N_SYNTHETIC = 120000 # количество синтетических примеров для обучения
MAX_WORDS = 6 # максимальное число слов в синтетическом примере
BATCH_SIZE = 256
EPOCHS = 12
DEVICE = torch.device("cuda" if torch.cuda.is_available() else "cpu")
SAVE_PATH = "best_lstm_weights.pt"
META_PATH = SAVE_PATH + ".meta.json"

UPLOADED_PATH = "dataset_1937770_3.txt"
PSEUDO_TOP_PERCENT = 0.30  # столько процентов топ псевдо лейблов берем
MAX_PSEUDO = 60000
PSEUDO_WEIGHT = 0.6

# beam/voting
BEAM_WIDTH = 30
BEAM_MAX_WORD_LEN = 30
BEAM_ALPHA = 1.0
BEAM_BETA = 1.5
VOTE_THRESHOLD = 2

##Генерация синтетики

In [10]:
def make_synthetic_sentences(n_sentences=20000, max_words=8, langs=('ru','en')):
    """
    генерирует n_sentences синтетических предложений из популярных слов
    и добавляет случайный шум
    """
    words = []
    per_lang = max(100000 // len(langs), 1000)
    for lang in langs:
        words += top_n_list(lang, per_lang)

    words = [w for w in words if " " not in w and len(w)<=25]

    if len(words) < 1000: # если получилось мало слов, то дублируем
        words = (words * 10)[:20000]

    sentences = []
    for _ in range(n_sentences):
        k = random.randint(1, max_words)
        chosen = random.choices(words, k=k)
        for i in range(len(chosen)):
            if random.random() < 0.06:
                chosen[i] = chosen[i].capitalize() # делаем буквы большими
            if random.random() < 0.03: # добавляем число к слову
                chosen[i] = chosen[i] + ' ' + str(random.randint(1, 999))
            if random.random() < 0.02 and i != len(chosen) - 1:
                chosen[i] = chosen[i] + "," # ставим запятую

        sentence = " ".join(chosen)
        if random.random() < 0.05:
            sentence += "."
        sentences.append(sentence)
    return sentences

def sentence_to_input_and_labels(sentence):
    """
    взять предложение с пробелами и вернуть предлоэение без пробелов с лейблами
    """
    input_text = sentence.replace(" ", "")
    labels = []
    for i, ch in enumerate(sentence):
        if ch == " ":
            continue
        next_is_space = (i + 1 < len(sentence) and sentence[i + 1] == " ")
        labels.append(1 if next_is_space else 0)
    assert len(input_text) == len(labels)
    return input_text, labels

##Обучение

In [11]:
print("Generating synthetic sentences...")
sentences = make_synthetic_sentences(n_sentences=N_SYNTHETIC, max_words=MAX_WORDS)
pairs = []
for s in sentences:
    inp, labs = sentence_to_input_and_labels(s)
    if len(inp) > 250:
         continue
    pairs.append((inp, labs))
print("Synthetic generated:", len(pairs))
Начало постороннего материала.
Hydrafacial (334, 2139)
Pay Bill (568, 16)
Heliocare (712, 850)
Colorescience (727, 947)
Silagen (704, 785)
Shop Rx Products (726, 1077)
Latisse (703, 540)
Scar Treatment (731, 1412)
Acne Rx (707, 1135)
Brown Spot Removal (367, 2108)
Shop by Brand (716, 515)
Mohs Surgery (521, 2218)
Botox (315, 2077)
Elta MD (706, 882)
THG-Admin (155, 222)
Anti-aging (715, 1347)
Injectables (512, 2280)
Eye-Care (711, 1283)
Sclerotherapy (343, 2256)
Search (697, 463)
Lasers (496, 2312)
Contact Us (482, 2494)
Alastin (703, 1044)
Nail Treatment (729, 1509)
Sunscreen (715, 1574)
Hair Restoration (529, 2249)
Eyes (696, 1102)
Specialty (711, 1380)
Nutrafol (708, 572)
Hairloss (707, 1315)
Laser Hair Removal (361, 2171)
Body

Generating synthetic sentences...
Synthetic generated: 120000


In [12]:
pseudo_pairs = []
print("Pseudo-labeling file...")
pseudo_pairs = pseudo_label_file(UPLOADED_PATH, top_percent=PSEUDO_TOP_PERCENT, max_pseudo=MAX_PSEUDO)
print("Pseudo selected:", len(pseudo_pairs))


Pseudo-labeling file...
Pseudo selected: 301


In [13]:
combined = pairs.copy()
combined.extend(pseudo_pairs)
random.shuffle(combined)
n = len(combined)
n_train = int(0.85 * n)
n_val = int(0.07 * n)

train_pairs = combined[:n_train]
val_pairs = combined[n_train:n_train+n_val]
test_pairs = combined[n_train+n_val:]
print(f"Train/Val/Test sizes: {len(train_pairs)}/{len(val_pairs)}/{len(test_pairs)}")
print(f"Pseudo in pool: {len(pseudo_pairs)} (weight {PSEUDO_WEIGHT})")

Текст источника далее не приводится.